(Set of tasks)
**a.** Give every numbered heading in the cloud transformation text, each with its number.
**b.** Decide whether each statement agrees with the cloud transformation text. Answer yes or no, and quote the words of the text that decide it.
(i) An organisation can access more than 500 different cloud services.
(ii) The transformation roadmap should begin with bespoke or custom applications.
(iii) Cloud champions are drawn from business-as-usual teams on secondment into the program.
**c.** Copy the cloud transformation text from "But doing cloud" to "is the challenge.", inclusive.

(Quoted passage)
Doing cloud is easy. With as little as a credit card and device, in minutes your organisation can access more than 500 different cloud services, capable of anything from hosting a web server, to building a base station for your next satellite launch.

But doing cloud right is more complicated.  

Whether you’re a digital start-up, or our largest government agency, ensuring your cloud deployment is secure, operationally supportable, cost optimised, optimally configured and commercially flexible is the challenge.

Successful cloud implementations must strike a careful balance between ‘just getting it done’ and ‘getting it right’. Spend too long trying to perfect a plan and you’ll never start; but go too fast without covering off critical elements and you’re not setting yourself up for success. 

To avoid common cloud transformation pitfalls, think about these seven key points before you start.

1. Create a strategy with a clear vision – know where you’re going and why

Have an agreed objective. Know what’s driving the change, the value generated and which business and IT strategic outcomes will be achieved. The strategy and vision need to be relatable and inspiring – making it real for employees so they understand why it’s important to the business, to them and to their role. The transformation to cloud must be a people driven change, from senior sponsors to the engineers doing the work.

2. A quantifiable and measurable business case

Cloud transformation enables both top and bottom-line benefits, not just within IT but also for the business. In addition to standard total cost of ownership analysis, ensure the business case considers the benefits to risk, organisation strategy and innovation across the whole ecosystem. The value needs to be measurable, including the frequency, process and format, to measure progress against business case metrics. Many programs stall when seeking round two funding as they cannot prove they achieved what was promised in the original business case.

3. Use the program team as a pilot for the future operating model

A cloud optimised IT operating model is critical. Foster an agile culture at the onset with a test and learn approach using the program team(s) as a scaled down model of the desired end state. Learnings captured and modifications needed can be done within the program prior to rolling out to the rest of the organisation.

4. Recruit cloud champions

Recruit people from business-as-usual (BAU) teams for a secondment into the program to experience the new technology, operating model and opportunity. They can provide valuable insights into required transformation activities and be information conduits and champions back into BAU teams.

5. Application aligned transformation

Migrating individual servers and virtual machines can create dependency, latency and security issues. When building the transformation roadmap, start with applications that have impending upgrade requirements or proven cloud alternatives before looking at bespoke or custom applications.

(Records supplied)
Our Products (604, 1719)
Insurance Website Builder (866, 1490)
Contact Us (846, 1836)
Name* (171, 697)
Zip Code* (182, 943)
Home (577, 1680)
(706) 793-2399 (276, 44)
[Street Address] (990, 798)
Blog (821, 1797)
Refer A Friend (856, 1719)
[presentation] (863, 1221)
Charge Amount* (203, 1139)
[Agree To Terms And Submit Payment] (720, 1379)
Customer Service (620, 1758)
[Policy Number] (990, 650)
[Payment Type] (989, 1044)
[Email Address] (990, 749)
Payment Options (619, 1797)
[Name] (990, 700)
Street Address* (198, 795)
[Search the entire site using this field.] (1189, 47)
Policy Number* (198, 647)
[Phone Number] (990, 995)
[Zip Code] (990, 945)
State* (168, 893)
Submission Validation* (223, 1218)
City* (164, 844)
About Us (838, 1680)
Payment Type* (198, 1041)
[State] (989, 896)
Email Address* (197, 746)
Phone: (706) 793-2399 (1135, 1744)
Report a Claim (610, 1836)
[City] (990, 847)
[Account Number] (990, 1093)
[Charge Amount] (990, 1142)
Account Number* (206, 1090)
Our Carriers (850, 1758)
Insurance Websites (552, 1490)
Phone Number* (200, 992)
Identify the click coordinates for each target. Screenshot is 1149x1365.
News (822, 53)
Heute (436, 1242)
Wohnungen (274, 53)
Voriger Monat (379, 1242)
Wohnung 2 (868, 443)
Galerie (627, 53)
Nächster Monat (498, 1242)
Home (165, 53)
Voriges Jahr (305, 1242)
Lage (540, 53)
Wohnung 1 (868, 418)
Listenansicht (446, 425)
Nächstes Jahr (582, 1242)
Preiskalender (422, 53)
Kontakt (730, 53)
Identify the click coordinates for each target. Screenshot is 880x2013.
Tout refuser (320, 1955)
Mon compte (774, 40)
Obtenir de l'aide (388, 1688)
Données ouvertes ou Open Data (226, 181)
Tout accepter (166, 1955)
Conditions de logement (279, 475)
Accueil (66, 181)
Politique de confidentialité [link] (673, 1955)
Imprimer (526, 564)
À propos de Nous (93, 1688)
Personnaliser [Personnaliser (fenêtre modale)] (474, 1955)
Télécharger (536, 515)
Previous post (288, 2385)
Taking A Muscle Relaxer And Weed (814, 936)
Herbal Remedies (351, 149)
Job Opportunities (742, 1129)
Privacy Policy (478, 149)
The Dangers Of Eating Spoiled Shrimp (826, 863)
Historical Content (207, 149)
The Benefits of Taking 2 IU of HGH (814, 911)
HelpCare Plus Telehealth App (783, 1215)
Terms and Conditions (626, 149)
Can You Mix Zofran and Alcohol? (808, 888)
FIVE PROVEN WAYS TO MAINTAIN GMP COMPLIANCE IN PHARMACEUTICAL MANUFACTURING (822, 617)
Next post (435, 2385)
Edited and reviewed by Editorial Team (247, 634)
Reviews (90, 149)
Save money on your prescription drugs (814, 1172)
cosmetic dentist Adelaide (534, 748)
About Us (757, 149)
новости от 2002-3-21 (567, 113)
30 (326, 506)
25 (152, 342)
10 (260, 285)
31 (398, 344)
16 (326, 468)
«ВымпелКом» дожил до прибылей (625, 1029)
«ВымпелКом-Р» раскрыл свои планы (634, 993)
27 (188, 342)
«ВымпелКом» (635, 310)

(Solutions for each task)
**a.**
1. Create a strategy with a clear vision – know where you’re going and why
2. A quantifiable and measurable business case
3. Use the program team as a pilot for the future operating model
4. Recruit cloud champions
5. Application aligned transformation

**b.**
(i) Yes: "in minutes your organisation can access more than 500 different cloud services"
(ii) No: "start with applications that have impending upgrade requirements or proven cloud alternatives before looking at bespoke or custom applications"
(iii) Yes: "Recruit people from business-as-usual (BAU) teams for a secondment into the program"

**c.**
But doing cloud right is more complicated.  

Whether you’re a digital start-up, or our largest government agency, ensuring your cloud deployment is secure, operationally supportable, cost optimised, optimally configured and commercially flexible is the challenge.